▸ **Your assignment**
Once the images are removed, set down everything else in the listing below exactly.

───── Records supplied

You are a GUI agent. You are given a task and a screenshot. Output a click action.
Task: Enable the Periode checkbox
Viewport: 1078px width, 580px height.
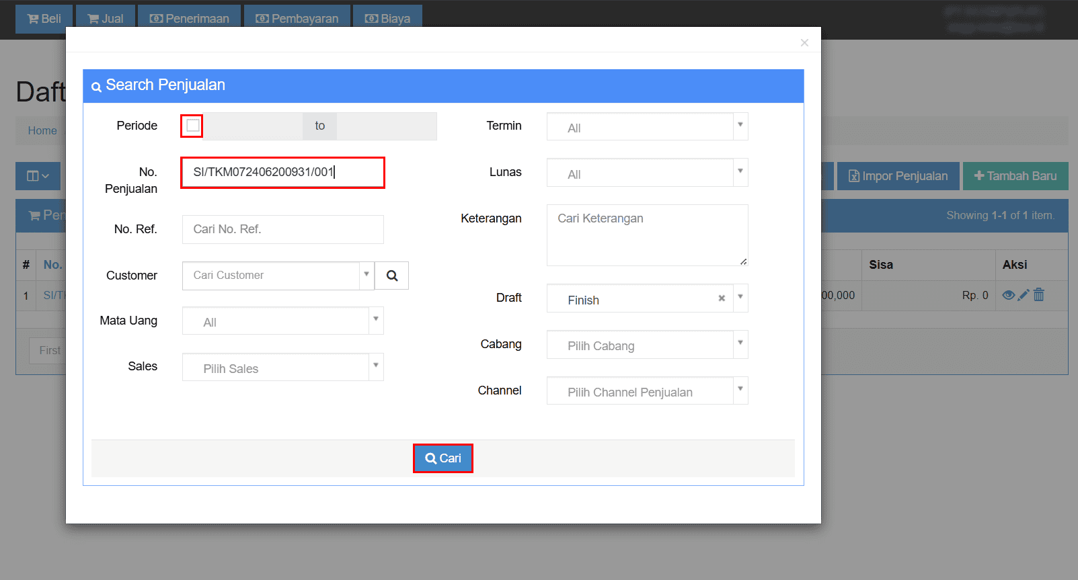tap(192, 126)
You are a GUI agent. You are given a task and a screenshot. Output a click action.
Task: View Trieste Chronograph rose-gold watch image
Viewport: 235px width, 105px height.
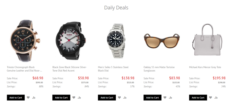(x=25, y=41)
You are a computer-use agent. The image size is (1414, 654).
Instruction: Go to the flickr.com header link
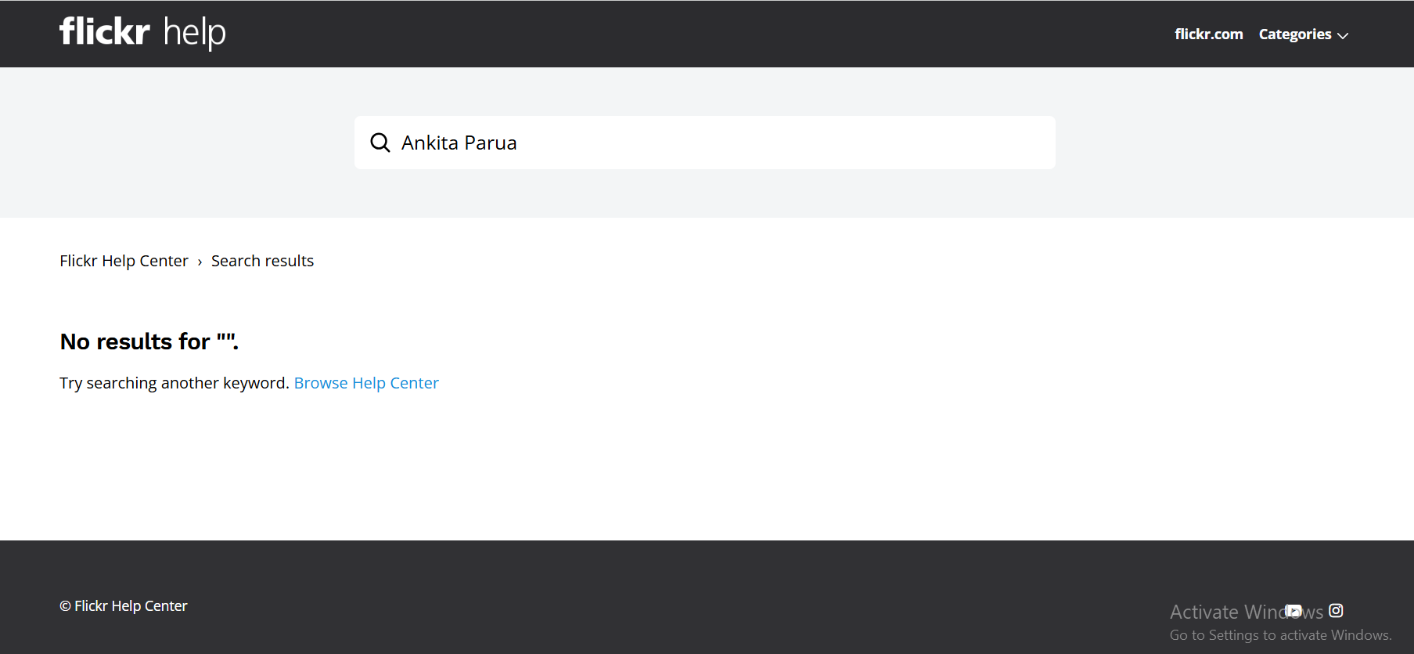click(1208, 34)
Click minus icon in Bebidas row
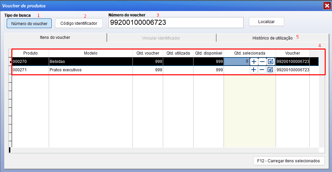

──────────

▸ **Expected answer**
You are a GUI agent. You are given a task and a screenshot. Output a click action.
Task: Enable the Periode checkbox
Viewport: 1078px width, 580px height.
tap(192, 126)
You are a GUI agent. You are given a task and a screenshot. Output a click action.
Task: View Trieste Chronograph rose-gold watch image
Viewport: 235px width, 105px height.
(x=25, y=41)
You are a computer-use agent. The image size is (1414, 654).
Instruction: Go to the flickr.com header link
click(1208, 34)
Click minus icon in Bebidas row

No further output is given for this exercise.